Lean systems are called Lean because they deliberately operate with very small error margins. For example, Lean Manufacturing systems are sometimes called “zero-inventory” systems because they have almost no buffer inventory to absorb variations and problems at individual stations. If there is a problem somewhere on the production line, the whole system could shut down. This is by design: in a tightly coupled system small problems are amplified to make them painfully obvious, and every problem becomes an urgent matter.

In one sense Lean systems are therefore very fragile to disorder and error so one might be tempted to simply put Lean in the Fragile category. But it’s not that simple. The antifragility of Lean is in the DNA of the system.

Lean Systems: Antifragile

So we need to reconcile the apparent fragility of the small operating margins of a Lean system with the claim that Lean systems are antifragile.

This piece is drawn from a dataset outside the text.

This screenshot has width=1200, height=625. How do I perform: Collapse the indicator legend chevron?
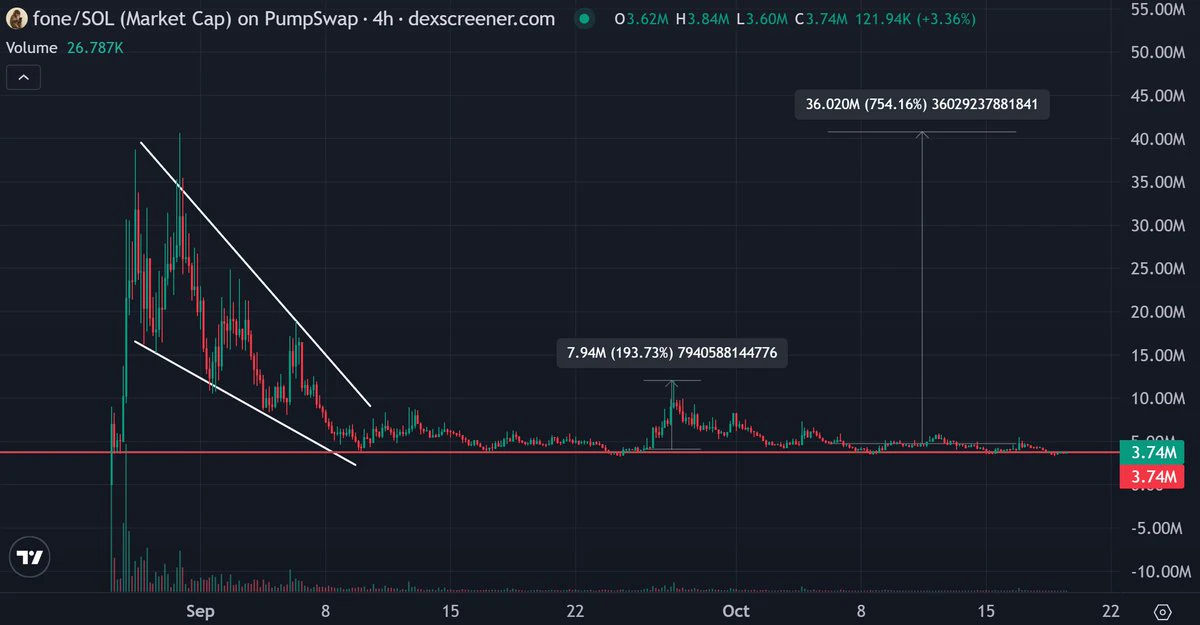(x=24, y=77)
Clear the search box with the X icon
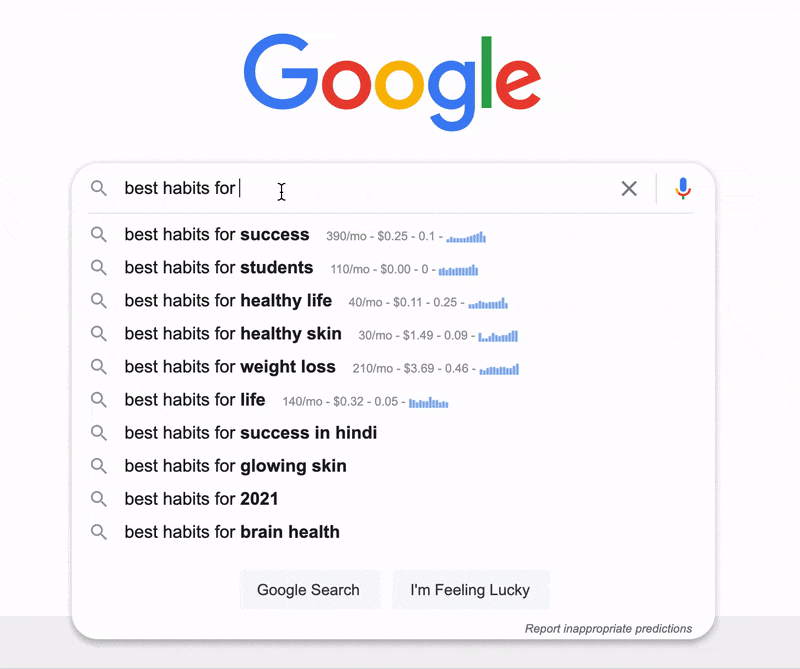Viewport: 800px width, 669px height. click(629, 188)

I like Steven Spear’s (The High Velocity Edge) summary of a good Lean implementation:

  1. Build a system of “dynamic discovery” designed to reveal operational problems and weaknesses as they arise
  2. Attack and solve problems when and where they occur, converting weaknesses into strengths
  3. Disseminate knowledge gained from solving local problems throughout the company as a whole
  4. Lead by developing capabilities 1, 2 and 3

The ingenuity and beauty of Lean is that even small problems become intolerable at the system level. Lean Systems use this fragile tight coupling as a way to accelerate system-level learning. If a problem develops, it immediately becomes painfully obvious that something is wrong.

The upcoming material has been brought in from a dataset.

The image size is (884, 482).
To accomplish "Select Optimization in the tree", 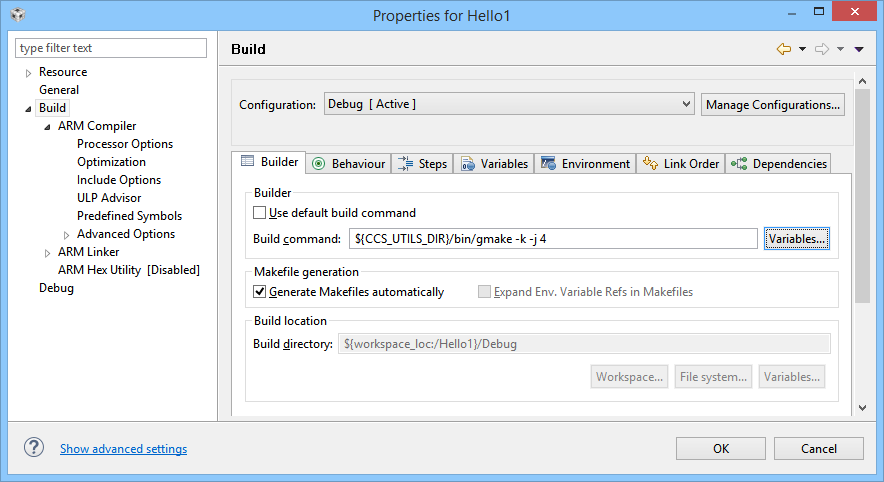I will [111, 162].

Rather than working around or ignoring these small problems, the team in charge is obligated to immediately seize the opportunity to improve the way the system works before the small problem becomes a big problem. A good lean team will swarm the problem to get it fixed, and put in place measures to ensure that similar problems don’t occur in the future. The result is that the particular process step which failed now has improved and is less likely to fail in the future.

Antifragile systems love errors, and so do Lean systems. The fragility of small error tolerances acts as a forcing function which brings problems to the surface, causing the old faulty processing step to evolve and be replaced with a new and more fit one. Each small failure alters the DNA of the Lean system just a little bit, evolving and improving. One more problem spot has been eliminated, and the probability of future defects is reduced.

So here is a perfect example of a system that is designed evolve over time, to learn from mistakes and to grow more capable after each error. It needs no top-down direction other than living the Lean Principles. There is no master plan, yet Lean systems evolve on their own to become the most competitive and effective man-made systems we have on our planet.

Evolving. Learning. Antifragile. Lean. Wonderful.